KERJAKAN BERIKUT INI:
1 – Ketik ulang bagian teks tentang politik agraria mulai dari "Turunnya angka rumah" sampai dengan "produksi pertanian hilang.".
2 – Menurut teks tentang politik agraria, berapa dana investasi awal untuk membangun areal sawah di Subang?
3 – Lanjutkan teks tentang politik agraria setelah kalimat terakhirnya.

TEKS BACAAN:
....
Sulit untuk mengelak bahwa politik agraria nasional saat ini justru berjalan menyimpang dari semangat UUPA 1960 dan TAP MPR No IX Tahun 2001 tentang Pembaruan Agraria dan Pengelolaan Sumber Daya Alam.

Turunnya angka rumah tangga petani dapat diartikan sebagai hilangnya produsen pangan yang sekaligus berubah peran menjadi konsumen. Hal ini patut dikhawatirkan karena kemampuan rakyat dalam melakukan kerja produksi pertanian hilang.

Jika kemampuan suatu negara dalam memproduksi pangan hilang maka ke depan Indonesia akan dilanda krisis pangan. Dalil-dalil yang membenarkan impor tak lagi bisa ditoleransi karena Indonesia akan benar-benar menyerahkan leher kedaulatannya pada asing.

Niatan pemerintah untuk membangun industrialisasi pangan skala luas dengan pintu terbuka pada pihak asing dapat dideteksi lewat rencana investasi China dan Malaysia membangun areal sawah di Subang. Dengan dana investasi US$ 2 miliar (Rp 20,3 triliun) bahkan bisa berkembang mencapai US$ 5 miliar (Rp 50,8 triliun), perusahaan China berharap bisa memasuki pasar berkembang di Tanah Air sekaligus memenuhi pasokan beras domestik.
....
BARIS DATA:

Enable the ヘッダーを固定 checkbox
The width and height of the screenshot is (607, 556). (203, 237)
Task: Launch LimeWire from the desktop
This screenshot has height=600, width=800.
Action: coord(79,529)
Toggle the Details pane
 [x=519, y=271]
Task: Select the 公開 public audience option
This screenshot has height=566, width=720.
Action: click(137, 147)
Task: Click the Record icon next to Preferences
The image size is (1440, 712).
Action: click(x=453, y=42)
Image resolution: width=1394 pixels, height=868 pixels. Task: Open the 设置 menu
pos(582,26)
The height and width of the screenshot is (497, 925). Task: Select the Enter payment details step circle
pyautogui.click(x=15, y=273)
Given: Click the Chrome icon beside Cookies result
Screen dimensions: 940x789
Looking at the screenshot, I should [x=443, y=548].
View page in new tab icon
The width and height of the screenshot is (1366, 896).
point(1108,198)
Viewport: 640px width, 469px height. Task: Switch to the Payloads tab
....
JAWABAN DI BAWAH:
1 –
Turunnya angka rumah tangga petani dapat diartikan sebagai hilangnya produsen pangan yang sekaligus berubah peran menjadi konsumen. Hal ini patut dikhawatirkan karena kemampuan rakyat dalam melakukan kerja produksi pertanian hilang.

2 – US$ 2 miliar (Rp 20,3 triliun).

3 –
Pembukaan areal pangan skala luas berbasis korporasi dapat dievaluasi dari pelaksanaan MIFEE (Merauke Integrated Food Estate and Energy), pada praktiknya MIFEE gagal menyejahterakan petani lokal, bahkan memperluas penderitaan masyarakat adat dan kelestarian lingkungan.
Industrialisasi pangan dengan pembukaan areal pangan skala luas, bukanlah opsi yang bijak bagi melimpahnya tenaga kerja pertanian Indonesia. Setidaknya ada 26,13 juta rumah tangga petani (2013) yang masih konsisten mau dan mampu mengelola lahan pertanian dengan membudidayakan tanaman.

Mengundang korporasi bisnis untuk membangun sektor pertanian akan membuat tenaga kerja pertanian Indonesia terserap rendah. Malapetaka justru diprediksi akan terjadi. Jika tenaga kerja pertanian tidak terserap penuh maka petani yang jumlahnya masih 26,13 juta akan semakin berkurang. Ini karena pertanian berbasis industri hanya memerlukan 1 orang/ha dengan bantuan mekanisasi pertanian yang modern.

Efek domino yang akan dihadapi selanjutnya adalah petani yang tadinya mampu menghasilkan pangan untuk keluarga sendiri (subsisten) akan beralih menjadi konsumen dan artinya lebih banyak lagi “mulut” yang harus disediakan kebutuhan pangannya.

Persoalan ini bukanlah sepele karena dapat mendorong percepatan terjadinya krisis pangan di Indonesia. Khawatirnya, Indonesia akan dibentuk hanya benar-benar menjadi negara konsumen pangan, konsumen pangan di tanah airnya sendiri.

Masa krisis di bidang pangan ini harus menjadi perhatian khusus seluruh elemen bangsa. Di tengah hiruk-pikuk tahun politik menjelang Pemilu 2014, agenda pembaruan agraria sebagai jalan satu-satunya menyelesaikan krisis pangan dan marginalisasi petani harus menjadi agenda nasional yang tidak bisa ditunda-tunda lagi.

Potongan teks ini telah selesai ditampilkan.